-------- Kutipan Dokumen --------

Seperti telah dikemukakan dalam kuliah umum Prof. Peter Mahmud Marzuki tentang Tempat Filsafat Hukum dalam Studi Ilmu Hukum maka kali ini akan kami sajikan paparan beliau tentang Arti Penting Filsafat Hukum bagi Penerapan dan Pembentukan Hukum.
Sebagaimana telah dikemukakan pada bagian pertama Bab ini bahwa filsafat hukum sangat berguna bagi mereka yang bergerak di dunia praktis sehari-hari dan penyusun naskah akademis Rancangan Undang-undang. Masalah sehari-hari adalah masalah penerapan hukum baik oleh eksekutif, hakim, maupun kuasa para fihak dalam bersengketa atau dalam melakukan hubungan hukum. Akan tetapi dalam masalah sehari-hari juga dimungkinkan adanya pembentukan hukum (rechtsconstructie) oleh hakim dalam kerangka penemuan hukum (rechtsvinding). Sedangkan penyusun naskah akademis suatu Rancangan Undang-undang biasanya adalah kalangan akadimisi yang bekerja sama dengan departemen atau instansi yang mengajukan RUU tersebut.

--------

▶ Tugas Tertulis 1:
Sunting kutipan tentang filsafat hukum ini dengan menuliskan kembali bagian dari "Seperti telah dikemukakan" hingga "dan Pembentukan Hukum.", lalu ganti "kuliah umum" dengan "seminar".
▶ Tugas Tertulis 2:
Menurut kutipan tentang filsafat hukum ini, dalam kerangka apa hakim dapat melakukan pembentukan hukum?

-------- Data yang Ditampilkan --------

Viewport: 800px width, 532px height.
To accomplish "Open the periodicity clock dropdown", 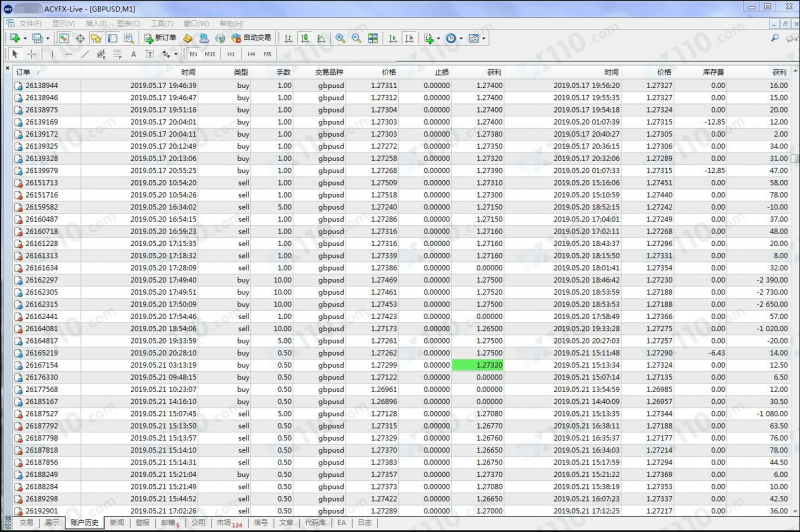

--------

▶ Jawaban Tertulis 1:
Seperti telah dikemukakan dalam seminar Prof. Peter Mahmud Marzuki tentang Tempat Filsafat Hukum dalam Studi Ilmu Hukum maka kali ini akan kami sajikan paparan beliau tentang Arti Penting Filsafat Hukum bagi Penerapan dan Pembentukan Hukum.

▶ Jawaban Tertulis 2:
Dalam kerangka penemuan hukum (rechtsvinding).